Instead of cluttering up dialogue with phonetic spellings and loads of apostrophes, why not work it into your introductory prose on the character instead?


__
https://55804511544%2Fwriting-tips-117-writing-dialogue-in-accents-and
 has a nice example of this.


----------



## No One Here (Jan 17, 2014)

If I were writing it I'd throw in a few words here and there to remind the reader that the character has a different way of talking, but you don't want to get too intense with it.  If you overdo it, the reader will tire of trying to decipher what's being said and most likely will put it down and walk away.  I talk Southern, but when I write it I try to stay away from Al Capp's version of it; even before I was old enough to get offended by it, I had a hard time reading it.


----------



## micki (Oct 8, 2010)

I wrote a few paragraphs in a novel where the character pronounced his 'r's' as 'l's' and vice versa. A few readers found if offensive so I wrote Mr. such and such spoke in his xxxxxxx accent and changed it to the correct spelling.


----------



## GaryCecil (Jan 5, 2014)

Just so I'm clear: I, in no-way-shape-or-form, am identifying the character's race/color from the way he talks. Ghetto is simply a term. It doesn't mean or label to a specific race. How can a character, truly speaking in their voice, be offensive? I'm not labeling the character as stupid at all. In fact, he's brilliant, but not in a school kind of way.


----------



## LeeBee (Feb 19, 2014)

GaryCecil said:


> Just so I'm clear: I, in no-way-shape-or-form, am identify the character's race/color from the way he talks. Ghetto is simply a term. It doesn't mean or label to a specific race. How can a character, truly speaking in their voice, be offensive? I'm not labeling the character as stupid at all. In fact, he's brilliant, but not in a school kind of way.


The point is, the excessive use of apostrophes and other phonetic indicators marks the character as alien if all the other characters are notated "normally." Plus, it's a lot of work to read.


----------



## No One Here (Jan 17, 2014)

GaryCecil said:


> Just so I'm clear: I, in no-way-shape-or-form, am identify the character's race/color from the way he talks. Ghetto is simply a term. It doesn't mean or label to a specific race. How can a character, truly speaking in their voice, be offensive? I'm not labeling the character as stupid at all. In fact, he's brilliant, but not in a school kind of way.


Whether you intend it or not, your reader will add his own slant to what he reads. In these times, when everyone gets offended at everything, and no matter how wrong it might be, perception becomes reality and you end up trying to defend yourself against the reader's perception of what you did instead of what you actually did. Just be careful is all I'm saying.


----------



## GaryCecil (Jan 5, 2014)

LeeBee said:


> The point is, the excessive use of apostrophes and other phonetic indicators marks the character as alien if all the other characters are notated "normally." Plus, it's a lot of work to read.


Roger that. The character is clearly introduced, well before he ever speaks, and I tested it out with a few people. Of course, it's "different" at first, but it becomes so clear when he's talking that I really don't have to use dialogue tags.

I'm more concerned with whether-or-not the ' are "technically" correct or incorrect. And point noted. I will try to limit it as much as I can allow, for the sake of flow. Also, he's a MC, so he will show up a lot, and I think people will like him, and if they have to, learn to like how he talks. HAHA

Forest Gump was written completely in his "idiot" voice, and people loved it. But, it was first person, and the writer didn't use the 's. Since my example is in third person I was wondering if I should keep the 's or just omit them entirely? That was the main goal of this post. Hopefully, I can get some great resources and book references out of this to study, study, study!

(RECORDS SHOWN):
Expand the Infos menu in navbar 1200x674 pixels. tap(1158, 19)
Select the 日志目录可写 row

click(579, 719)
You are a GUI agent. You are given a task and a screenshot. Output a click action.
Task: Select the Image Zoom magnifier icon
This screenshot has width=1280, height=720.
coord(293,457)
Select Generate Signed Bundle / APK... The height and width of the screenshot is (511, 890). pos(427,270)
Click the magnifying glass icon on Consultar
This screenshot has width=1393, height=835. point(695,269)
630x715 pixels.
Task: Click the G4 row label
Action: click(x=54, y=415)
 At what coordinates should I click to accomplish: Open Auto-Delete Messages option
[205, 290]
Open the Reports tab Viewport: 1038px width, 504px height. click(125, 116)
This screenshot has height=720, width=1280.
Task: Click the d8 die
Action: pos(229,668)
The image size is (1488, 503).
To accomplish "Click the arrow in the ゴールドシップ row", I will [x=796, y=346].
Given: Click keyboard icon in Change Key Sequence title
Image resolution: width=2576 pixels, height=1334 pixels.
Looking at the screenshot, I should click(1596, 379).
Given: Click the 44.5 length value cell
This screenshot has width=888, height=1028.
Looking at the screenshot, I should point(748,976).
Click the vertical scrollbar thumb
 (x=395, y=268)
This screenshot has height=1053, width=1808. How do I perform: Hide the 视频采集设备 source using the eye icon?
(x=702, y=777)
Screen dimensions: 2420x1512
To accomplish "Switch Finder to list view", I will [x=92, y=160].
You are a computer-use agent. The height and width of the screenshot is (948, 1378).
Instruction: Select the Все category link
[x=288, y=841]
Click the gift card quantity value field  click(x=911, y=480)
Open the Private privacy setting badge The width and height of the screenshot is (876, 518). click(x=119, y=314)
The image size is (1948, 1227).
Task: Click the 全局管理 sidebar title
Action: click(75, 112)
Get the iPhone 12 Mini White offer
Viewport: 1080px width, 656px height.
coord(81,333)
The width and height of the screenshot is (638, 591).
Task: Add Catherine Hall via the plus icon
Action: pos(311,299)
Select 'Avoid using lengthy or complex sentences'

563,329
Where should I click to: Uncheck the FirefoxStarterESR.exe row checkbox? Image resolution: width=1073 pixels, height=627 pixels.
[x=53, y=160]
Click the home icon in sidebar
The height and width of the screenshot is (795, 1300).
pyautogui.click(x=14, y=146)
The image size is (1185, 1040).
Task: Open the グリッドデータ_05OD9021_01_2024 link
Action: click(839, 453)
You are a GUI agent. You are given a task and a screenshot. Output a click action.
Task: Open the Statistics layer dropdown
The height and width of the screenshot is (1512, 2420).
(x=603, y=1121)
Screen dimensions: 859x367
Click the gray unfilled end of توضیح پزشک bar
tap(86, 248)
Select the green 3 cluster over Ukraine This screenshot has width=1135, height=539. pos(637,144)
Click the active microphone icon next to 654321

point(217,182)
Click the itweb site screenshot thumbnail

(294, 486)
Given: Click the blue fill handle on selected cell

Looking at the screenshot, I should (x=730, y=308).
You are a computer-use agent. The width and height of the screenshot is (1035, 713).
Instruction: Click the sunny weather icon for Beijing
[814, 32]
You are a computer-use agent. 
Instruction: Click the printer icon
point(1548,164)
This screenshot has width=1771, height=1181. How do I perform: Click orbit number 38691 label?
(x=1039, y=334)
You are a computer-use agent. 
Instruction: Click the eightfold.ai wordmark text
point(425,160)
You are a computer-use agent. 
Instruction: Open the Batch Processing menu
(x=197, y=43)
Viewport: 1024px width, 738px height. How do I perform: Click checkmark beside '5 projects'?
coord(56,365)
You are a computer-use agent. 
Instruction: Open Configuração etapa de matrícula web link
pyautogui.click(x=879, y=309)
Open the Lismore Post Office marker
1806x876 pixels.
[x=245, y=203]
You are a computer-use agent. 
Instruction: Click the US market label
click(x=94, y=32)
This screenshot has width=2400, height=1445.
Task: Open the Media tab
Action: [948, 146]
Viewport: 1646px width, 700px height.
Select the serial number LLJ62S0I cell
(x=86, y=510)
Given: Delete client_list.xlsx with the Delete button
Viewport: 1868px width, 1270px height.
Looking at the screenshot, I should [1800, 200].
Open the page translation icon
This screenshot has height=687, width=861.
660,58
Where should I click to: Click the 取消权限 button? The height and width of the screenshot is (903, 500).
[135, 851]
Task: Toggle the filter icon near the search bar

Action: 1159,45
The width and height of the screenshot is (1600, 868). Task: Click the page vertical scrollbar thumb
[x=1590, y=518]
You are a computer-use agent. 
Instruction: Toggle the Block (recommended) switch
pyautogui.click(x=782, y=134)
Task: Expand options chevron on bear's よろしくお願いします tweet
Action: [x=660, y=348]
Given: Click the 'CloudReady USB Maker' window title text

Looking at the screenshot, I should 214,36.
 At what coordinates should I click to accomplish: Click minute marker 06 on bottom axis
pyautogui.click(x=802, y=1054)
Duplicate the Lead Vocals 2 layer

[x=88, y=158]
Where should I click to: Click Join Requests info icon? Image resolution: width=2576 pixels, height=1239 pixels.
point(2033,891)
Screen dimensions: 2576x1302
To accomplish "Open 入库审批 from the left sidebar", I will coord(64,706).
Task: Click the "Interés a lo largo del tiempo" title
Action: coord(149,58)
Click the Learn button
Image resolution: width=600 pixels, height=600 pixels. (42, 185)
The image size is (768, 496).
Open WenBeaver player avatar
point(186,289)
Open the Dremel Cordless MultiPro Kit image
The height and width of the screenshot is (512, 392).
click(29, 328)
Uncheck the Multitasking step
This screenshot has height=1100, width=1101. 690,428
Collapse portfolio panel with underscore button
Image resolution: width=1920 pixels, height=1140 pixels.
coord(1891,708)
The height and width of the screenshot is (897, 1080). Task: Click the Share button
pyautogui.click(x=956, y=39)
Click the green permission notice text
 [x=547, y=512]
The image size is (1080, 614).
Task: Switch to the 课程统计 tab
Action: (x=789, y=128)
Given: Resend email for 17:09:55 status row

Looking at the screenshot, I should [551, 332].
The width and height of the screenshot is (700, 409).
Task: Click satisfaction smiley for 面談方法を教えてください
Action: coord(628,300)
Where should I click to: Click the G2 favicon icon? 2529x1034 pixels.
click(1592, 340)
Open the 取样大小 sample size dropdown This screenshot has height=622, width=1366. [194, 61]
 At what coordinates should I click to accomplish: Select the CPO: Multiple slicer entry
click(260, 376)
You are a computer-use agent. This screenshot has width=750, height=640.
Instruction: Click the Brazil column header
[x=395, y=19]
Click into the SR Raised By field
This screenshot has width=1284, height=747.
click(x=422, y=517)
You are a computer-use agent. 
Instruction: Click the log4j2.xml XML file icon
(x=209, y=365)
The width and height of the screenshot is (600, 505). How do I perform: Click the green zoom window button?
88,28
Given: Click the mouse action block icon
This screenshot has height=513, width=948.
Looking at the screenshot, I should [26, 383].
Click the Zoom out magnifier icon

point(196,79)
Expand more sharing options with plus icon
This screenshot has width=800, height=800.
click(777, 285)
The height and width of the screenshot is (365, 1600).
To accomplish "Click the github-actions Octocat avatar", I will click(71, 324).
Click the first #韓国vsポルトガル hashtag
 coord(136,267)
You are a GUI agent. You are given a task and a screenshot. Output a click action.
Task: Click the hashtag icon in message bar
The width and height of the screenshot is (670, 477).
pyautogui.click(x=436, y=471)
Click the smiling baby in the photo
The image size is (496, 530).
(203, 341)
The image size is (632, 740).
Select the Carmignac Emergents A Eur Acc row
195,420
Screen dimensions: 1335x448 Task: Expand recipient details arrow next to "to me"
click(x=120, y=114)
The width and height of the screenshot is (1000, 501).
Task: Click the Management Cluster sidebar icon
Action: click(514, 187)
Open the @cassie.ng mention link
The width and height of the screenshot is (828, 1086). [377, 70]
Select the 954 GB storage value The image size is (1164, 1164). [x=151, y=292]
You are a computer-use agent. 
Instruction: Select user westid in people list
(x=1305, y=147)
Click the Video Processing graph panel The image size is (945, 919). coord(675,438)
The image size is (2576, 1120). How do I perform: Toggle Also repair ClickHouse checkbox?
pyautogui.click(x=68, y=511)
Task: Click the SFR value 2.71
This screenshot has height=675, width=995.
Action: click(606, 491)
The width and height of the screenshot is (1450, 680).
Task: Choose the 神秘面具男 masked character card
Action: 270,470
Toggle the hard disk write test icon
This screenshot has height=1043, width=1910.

(WHAT THE EXERCISE ASKS):
Put this sentence from the forum thread on writing accents into Spanish: "Whether you intend it or not, your reader will add his own slant to what he reads." Rely only on the forum thread, not the data.

(THE REPLY):
Lo pretendas o no, tu lector añadirá su propio sesgo a lo que lee.